**Task instructions**:
Turn the lines of the records into a numbered list, dropping any blank lines. Leave the pictures out of your answer.

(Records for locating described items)
- - - - -

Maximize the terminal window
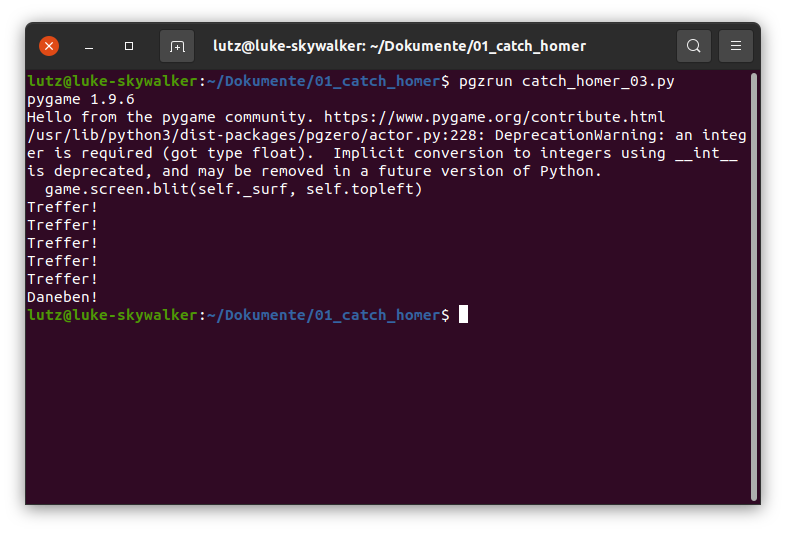Viewport: 786px width, 533px height. click(129, 46)
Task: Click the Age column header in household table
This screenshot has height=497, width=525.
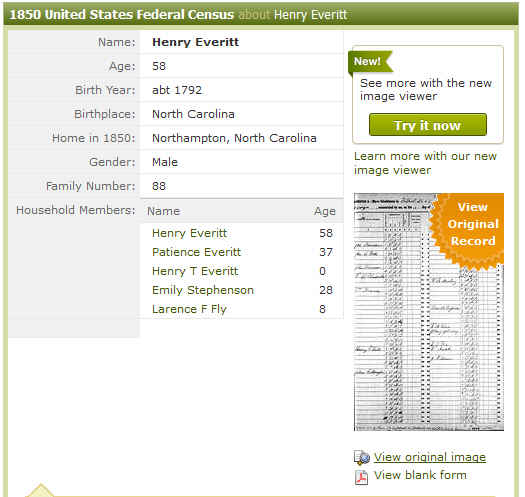Action: pyautogui.click(x=325, y=211)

- - - - -

**Response for this exercise**:
1. Maximize the terminal window
2. Viewport: 786px width, 533px height. click(129, 46)
3. Task: Click the Age column header in household table
4. This screenshot has height=497, width=525.
5. Action: pyautogui.click(x=325, y=211)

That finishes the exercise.